Mindfulness, detachment, selecting off-time activities with care: Here are evidence-based strategies to achieve healthy work-life balance
(8 Jul 2022) There’s job stress, and then there’s the crushing pressure paramedics went through during the first wave of the Covid-19 pandemic. The uncertainty, the dread, the constantly changing protocols, the shortages of personal protective equipment, the multiple calls to the same nursing home — it was almost too much for Kate Bergen of Manahawkin, New Jersey.
“It felt like everything was closing in around us,” Bergen says. “At some point I knew that I couldn’t take any more. Was I headed for a meltdown? Was I going to just walk off the job one day? I was getting very close to that point.”
Instead of quitting, Bergen found a calling. One day while waiting for the next emergency call, she took a picture of herself in her full PPE. The image inspired her to paint a self-portrait poster in the style of World War II icon Rosie the Riveter. The message: “We need you to stay home.”
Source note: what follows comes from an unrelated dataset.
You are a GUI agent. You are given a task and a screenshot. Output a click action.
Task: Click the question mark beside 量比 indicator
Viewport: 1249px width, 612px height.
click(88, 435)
It was the first in a series of “Rosie” posters of women first responders, an ongoing project that has helped Bergen calm her mind during her downtime. Ultimately, she says, the Rosies helped her withstand the stress of her job and allowed her to show up to work each day with new energy and focus. “They made it possible for me to keep going.”
While workers like Bergen are responding to emergency calls and saving lives, many of us are doing things like responding to emails and saving receipts from business trips. But even for people with jobs in offices, restaurants and factories, there’s an art and a science to making the most of downtime, says Sabine Sonnentag, a psychologist at the University of Mannheim in Germany. The right approach to non-work time can help prevent burnout, improve health and generally make life more livable. “When a job is stressful, recovery is needed,” says Sonnentag, who cowrote an article exploring the psychology of downtime in the 2021 issue of the Annual Review of Organizational Psychology and Organizational Behavior.
Workers everywhere are feeling frazzled, overwhelmed and ready for the weekend. With that backdrop, researchers are doing work of their own to better understand the potential benefits of recovery and the best ways to unwind. “Work recovery has become part of the national conversation on well-being,” says Andrew Bennett, a social scientist at Old Dominion University in Norfolk, Virginia. “There’s a growing awareness that we can’t just keep working ourselves to death.”
At a time when many people are rethinking their jobs (if they haven’t already quit), they should also be thinking about their quality of life away from work, Sonnentag says. “People should ask themselves, how much free time do I have and how much energy do I have for my free time? How do I want to continue my life?”